Un’altra ipotesi è il pm antiterrorismo, barese d’origine, Stefano Dambruoso. Ma chiede garanzie. E alzare polvere sul tema criminalità organizzata, può esserlo. Si muove il colonnello della Meloni, il sottosegretario Marcello Gemmato e con lui il vice presidente della commissione antimafia, Mauro D’Attis. Dalla Prefettura arrivano messaggi preoccupati ad altre istituzioni: «Siamo sotto pressione. Sarebbe il caso che Decaro facesse una chiacchiera con il ministro…».
Ma ormai non c’è più tempo e spazio. Bari va resa contendibile. E Decaro è da ridimensionare: sarà in lista alle europee, ed è il candidato naturale alla Regione, a una poltrona che piace molto a Fdi, e a Gemmato su tutti.
Si procede, quindi: Piantedosi decide di insediare la commissione. Lo comunica al sindaco ma ne sottovaluta la reazione. Decaro ne dà notizia per primo. I giornali della destra vanno all’attacco. Bari è su tutte le prime pagine con una notizia – l’inchiesta di fine febbraio – che appena qualche settimane prima era stata raccontata in poche righe.

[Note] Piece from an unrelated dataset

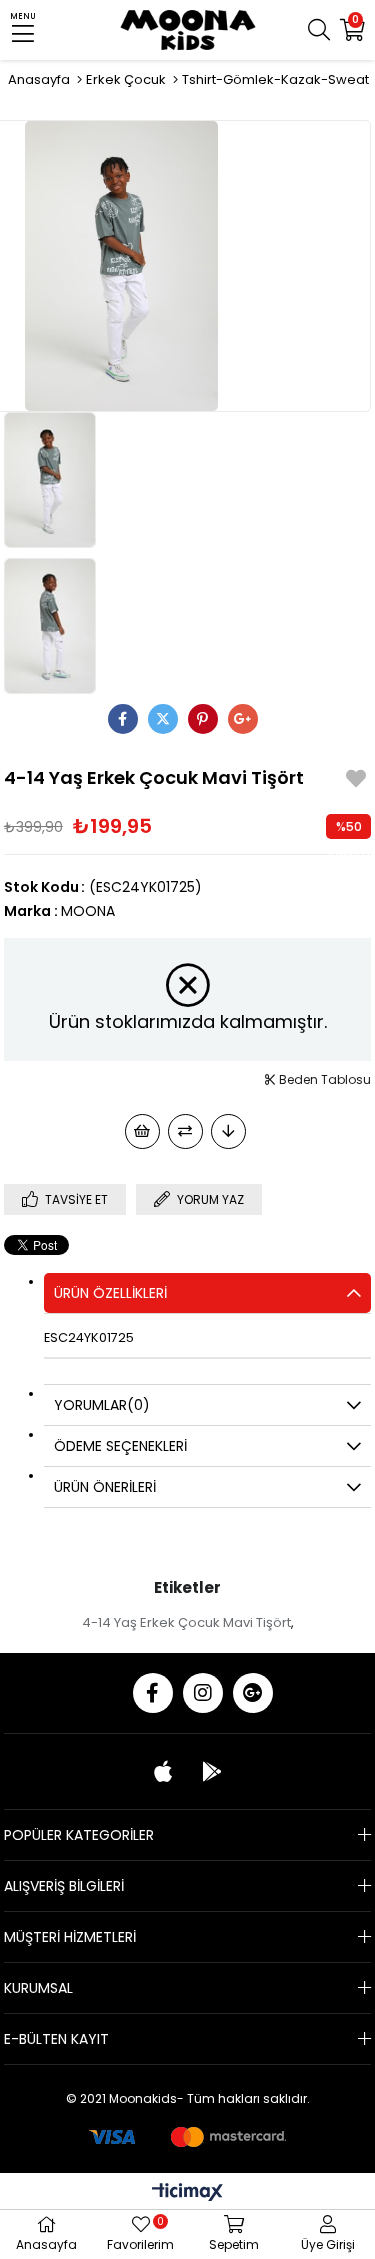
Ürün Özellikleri (110, 1293)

Ma c’è qualcosa che non va come deve: Decaro è animale di comunicazione e in una conferenza stampa ribalta il messaggio, si racconta come il cavaliere bianco contro il sistema, è un grande successo personale.
«Se prima perdevamo 70 a 30. Ora siamo 80 a 20» dicono i dirigenti baresi della destra. Accanto a Decaro c’è Michele Laforgia, avvocato penalista, garanzia di legalità, che si è candidato alle primarie ponendo proprio la questione morale nel centrosinistra, «ma ora non posso che essere che qui», dice abbracciando il sindaco, di cui è amico.

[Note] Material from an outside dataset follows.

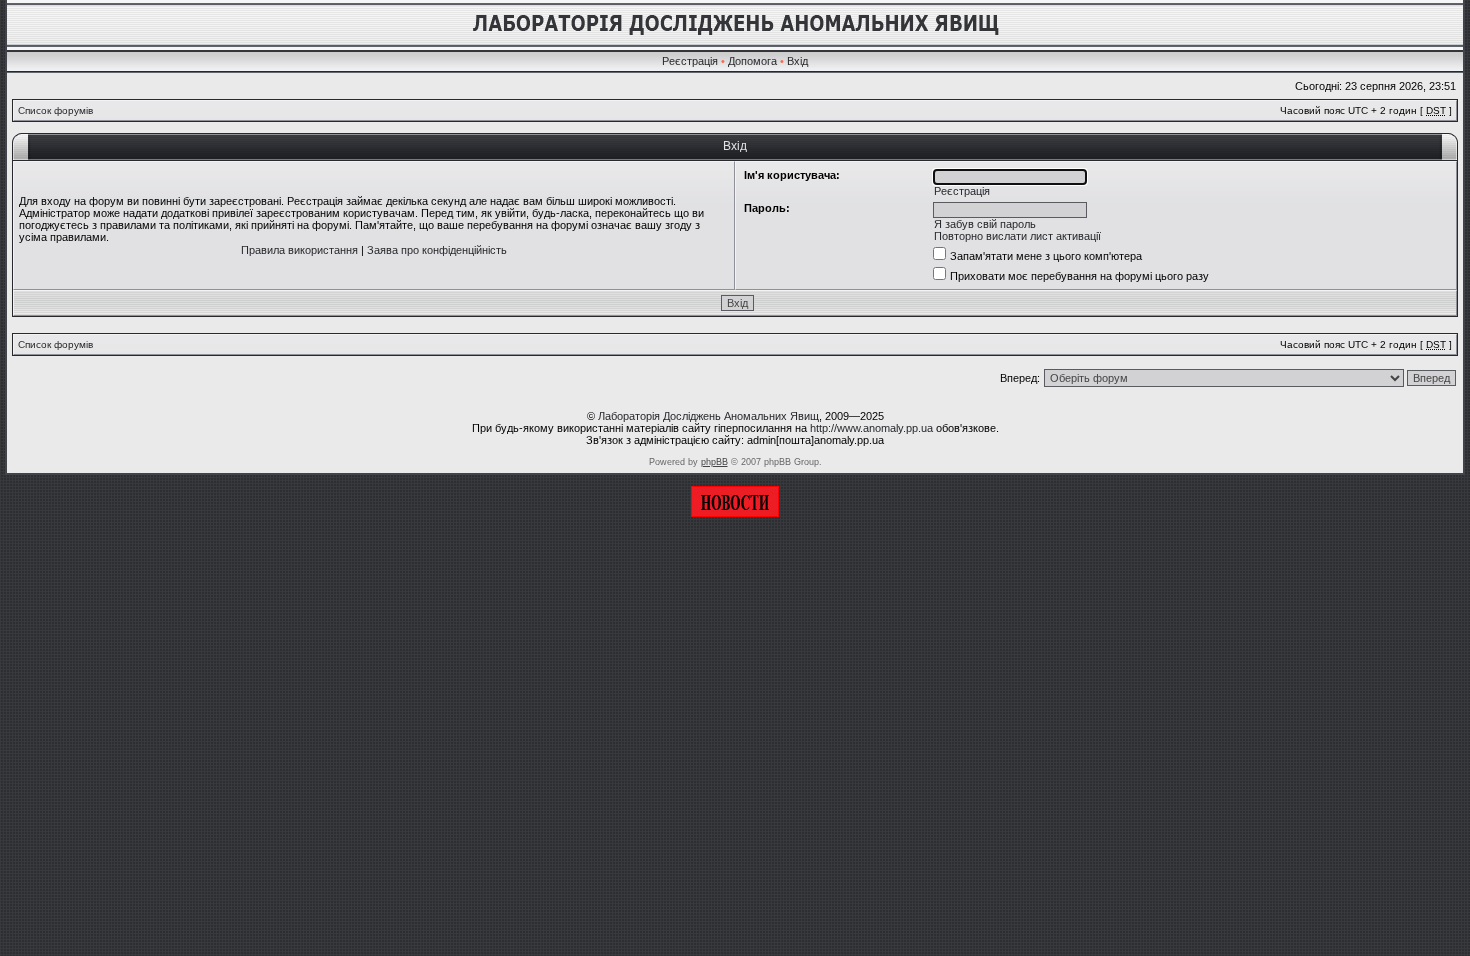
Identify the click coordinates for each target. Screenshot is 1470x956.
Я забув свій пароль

Non è un caso che all’improvviso “il caso Bari” sparisca dalle prime pagine dei giornali della destra. Puff, finito tutto. La Cgil chiama a raccolta la città: sabato mattina sono in diecimila per le strade, la folla sotto il palco si dispone a forma di boomerang. Sembra un segnale.
E invece poi per fortuna del Governo arriva Emiliano: dal palco (accolto da diversi mugugni) dice una frase politicamente folle, forse vera, forse falsa, chissà. E’ sera quando qualcuno fa circolare il video dell’intervento del Governatore.
Parte il fuoco di fila dei parlamentari della destra. Si riaccende il circo: «Trattativa Mafia-Pd» titolano i soliti giornali, usando tutti, curiosamente, la stessa espressione. Ancora prime pagine. Spunta poi la foto del sindaco con la sorella del boss, che poi non è proprio quella sorella, è una negoziante, e poi sì è vero, «anche Giorgia era stata fotografata con gli Spada» e aveva detto «non vorremo crocifiggere un politico per una foto, ne facciamo migliaia al giorno». Ma vabbè, sono dettagli, l’importante è fare casino, in fondo siamo a Bari. E i pesci non è detto che debbano assomigliare ai pesci.